__What the exercise asks__
Start at the top of the records below and copy them exactly to the end.

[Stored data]
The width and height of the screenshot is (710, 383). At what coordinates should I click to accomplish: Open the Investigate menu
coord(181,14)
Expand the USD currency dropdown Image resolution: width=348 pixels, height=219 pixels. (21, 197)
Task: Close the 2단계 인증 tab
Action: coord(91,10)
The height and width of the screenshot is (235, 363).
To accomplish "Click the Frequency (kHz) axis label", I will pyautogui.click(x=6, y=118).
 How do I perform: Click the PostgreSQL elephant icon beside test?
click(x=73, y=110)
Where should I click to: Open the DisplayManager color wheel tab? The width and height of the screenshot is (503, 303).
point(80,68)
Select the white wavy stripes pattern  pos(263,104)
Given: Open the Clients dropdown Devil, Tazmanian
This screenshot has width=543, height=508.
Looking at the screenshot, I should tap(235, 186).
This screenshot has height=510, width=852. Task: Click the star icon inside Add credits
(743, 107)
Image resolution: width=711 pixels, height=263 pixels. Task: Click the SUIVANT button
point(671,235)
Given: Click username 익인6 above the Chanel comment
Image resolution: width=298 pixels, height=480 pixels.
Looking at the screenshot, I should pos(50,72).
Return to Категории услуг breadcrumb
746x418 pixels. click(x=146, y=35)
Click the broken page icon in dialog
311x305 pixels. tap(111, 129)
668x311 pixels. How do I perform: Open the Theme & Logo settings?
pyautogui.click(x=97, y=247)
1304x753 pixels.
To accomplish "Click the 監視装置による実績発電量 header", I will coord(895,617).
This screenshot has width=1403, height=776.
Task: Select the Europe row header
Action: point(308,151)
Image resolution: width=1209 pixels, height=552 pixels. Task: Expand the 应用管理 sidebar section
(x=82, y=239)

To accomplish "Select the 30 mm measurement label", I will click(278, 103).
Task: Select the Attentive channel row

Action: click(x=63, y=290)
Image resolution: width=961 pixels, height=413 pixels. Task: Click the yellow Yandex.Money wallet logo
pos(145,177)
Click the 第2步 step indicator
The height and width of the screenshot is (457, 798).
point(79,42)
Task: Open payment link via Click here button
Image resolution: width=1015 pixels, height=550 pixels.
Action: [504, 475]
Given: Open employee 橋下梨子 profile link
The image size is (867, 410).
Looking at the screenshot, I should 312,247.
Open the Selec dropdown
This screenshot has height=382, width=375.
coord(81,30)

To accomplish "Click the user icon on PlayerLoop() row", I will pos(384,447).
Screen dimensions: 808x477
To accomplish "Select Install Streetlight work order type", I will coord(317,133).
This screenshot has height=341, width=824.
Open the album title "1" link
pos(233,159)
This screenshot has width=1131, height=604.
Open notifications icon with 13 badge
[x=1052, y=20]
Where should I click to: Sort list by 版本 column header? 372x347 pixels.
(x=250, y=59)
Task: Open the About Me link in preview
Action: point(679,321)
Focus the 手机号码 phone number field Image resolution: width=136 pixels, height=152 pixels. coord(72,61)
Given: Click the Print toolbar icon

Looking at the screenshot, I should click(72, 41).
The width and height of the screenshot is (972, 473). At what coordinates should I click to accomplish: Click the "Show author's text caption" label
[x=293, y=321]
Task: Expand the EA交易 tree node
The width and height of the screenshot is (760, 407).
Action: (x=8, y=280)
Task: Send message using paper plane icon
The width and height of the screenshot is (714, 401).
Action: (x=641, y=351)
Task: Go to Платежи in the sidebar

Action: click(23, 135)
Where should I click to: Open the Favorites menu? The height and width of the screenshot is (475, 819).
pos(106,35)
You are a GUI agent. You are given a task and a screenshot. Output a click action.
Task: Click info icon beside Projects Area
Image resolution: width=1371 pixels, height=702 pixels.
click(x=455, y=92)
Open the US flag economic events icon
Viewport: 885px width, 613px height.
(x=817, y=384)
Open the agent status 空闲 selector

__Solution to this problem__
The width and height of the screenshot is (710, 383). At what coordinates should I click to accomplish: Open the Investigate menu
coord(181,14)
Expand the USD currency dropdown Image resolution: width=348 pixels, height=219 pixels. (21, 197)
Task: Close the 2단계 인증 tab
Action: coord(91,10)
The height and width of the screenshot is (235, 363).
To accomplish "Click the Frequency (kHz) axis label", I will pyautogui.click(x=6, y=118).
 How do I perform: Click the PostgreSQL elephant icon beside test?
click(x=73, y=110)
Where should I click to: Open the DisplayManager color wheel tab? The width and height of the screenshot is (503, 303).
point(80,68)
Select the white wavy stripes pattern  pos(263,104)
Given: Open the Clients dropdown Devil, Tazmanian
This screenshot has width=543, height=508.
Looking at the screenshot, I should tap(235, 186).
This screenshot has height=510, width=852. Task: Click the star icon inside Add credits
(743, 107)
Image resolution: width=711 pixels, height=263 pixels. Task: Click the SUIVANT button
point(671,235)
Given: Click username 익인6 above the Chanel comment
Image resolution: width=298 pixels, height=480 pixels.
Looking at the screenshot, I should pos(50,72).
Return to Категории услуг breadcrumb
746x418 pixels. click(x=146, y=35)
Click the broken page icon in dialog
311x305 pixels. tap(111, 129)
668x311 pixels. How do I perform: Open the Theme & Logo settings?
pyautogui.click(x=97, y=247)
1304x753 pixels.
To accomplish "Click the 監視装置による実績発電量 header", I will coord(895,617).
This screenshot has width=1403, height=776.
Task: Select the Europe row header
Action: point(308,151)
Image resolution: width=1209 pixels, height=552 pixels. Task: Expand the 应用管理 sidebar section
(x=82, y=239)

To accomplish "Select the 30 mm measurement label", I will click(278, 103).
Task: Select the Attentive channel row

Action: click(x=63, y=290)
Image resolution: width=961 pixels, height=413 pixels. Task: Click the yellow Yandex.Money wallet logo
pos(145,177)
Click the 第2步 step indicator
The height and width of the screenshot is (457, 798).
point(79,42)
Task: Open payment link via Click here button
Image resolution: width=1015 pixels, height=550 pixels.
Action: [504, 475]
Given: Open employee 橋下梨子 profile link
The image size is (867, 410).
Looking at the screenshot, I should 312,247.
Open the Selec dropdown
This screenshot has height=382, width=375.
coord(81,30)

To accomplish "Click the user icon on PlayerLoop() row", I will pos(384,447).
Screen dimensions: 808x477
To accomplish "Select Install Streetlight work order type", I will coord(317,133).
This screenshot has height=341, width=824.
Open the album title "1" link
pos(233,159)
This screenshot has width=1131, height=604.
Open notifications icon with 13 badge
[x=1052, y=20]
Where should I click to: Sort list by 版本 column header? 372x347 pixels.
(x=250, y=59)
Task: Open the About Me link in preview
Action: point(679,321)
Focus the 手机号码 phone number field Image resolution: width=136 pixels, height=152 pixels. coord(72,61)
Given: Click the Print toolbar icon

Looking at the screenshot, I should click(72, 41).
The width and height of the screenshot is (972, 473). At what coordinates should I click to accomplish: Click the "Show author's text caption" label
[x=293, y=321]
Task: Expand the EA交易 tree node
The width and height of the screenshot is (760, 407).
Action: (x=8, y=280)
Task: Send message using paper plane icon
The width and height of the screenshot is (714, 401).
Action: (x=641, y=351)
Task: Go to Платежи in the sidebar

Action: click(23, 135)
Where should I click to: Open the Favorites menu? The height and width of the screenshot is (475, 819).
pos(106,35)
You are a GUI agent. You are given a task and a screenshot. Output a click action.
Task: Click info icon beside Projects Area
Image resolution: width=1371 pixels, height=702 pixels.
click(x=455, y=92)
Open the US flag economic events icon
Viewport: 885px width, 613px height.
(x=817, y=384)
Open the agent status 空闲 selector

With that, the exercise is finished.